The Marshall stability of the asphalt concrete increased from 12.4 kN for conventional asphalt to 16.7 kN for the 10%
plastic mix, and the Marshall quotient improved from 3.26 to 5.21 kN/mm, indicating higher load-bearing capacity
and resistance to deformation. Additionally, durability tests revealed improved resistance to moisture damage and
stripping, making the mix suitable for Uganda’s tropical climate.

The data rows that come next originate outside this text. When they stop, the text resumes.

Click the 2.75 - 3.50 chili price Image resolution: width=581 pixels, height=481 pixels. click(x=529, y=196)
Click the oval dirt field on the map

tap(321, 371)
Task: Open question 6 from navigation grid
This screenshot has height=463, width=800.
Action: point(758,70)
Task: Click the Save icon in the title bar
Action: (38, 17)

Economically, the study found that while the initial production cost of plastic-modified asphalt was about 12.5%
higher than conventional asphalt, the long-term benefits were significant. Maintenance costs were reduced by
approximately 42%, and the service life increased from 8 to 13 years, yielding substantial cost savings over the
pavement’s lifespan. Environmentally, each kilometer of plastic-modified road consumed about 1,200 kilograms of
recycled plastic waste and reduced carbon emissions by 31%, demonstrating the sustainability of the technology. It
was concluded that the use of recycled plastic waste in bitumen modification improved pavement performance,
extended service life, and contributed to environmental conservation. The optimized mix at 10% plastic content was
found to be technically feasible, economically viable, and environmentally sustainable for large-scale implementation in Uganda. It was recommended that the Ministry of Works and Transport and the Uganda National Roads Authority develop national standards and guidelines for the use of plastic-modified asphalt. Pilot projects should be conducted in different climatic zones to evaluate long-term field performance, and capacity-building programs should be introduced for engineers and contractors. Furthermore, plastic waste collection systems should be strengthened, and incentives should be provided to encourage private sector investment in recycling for road construction.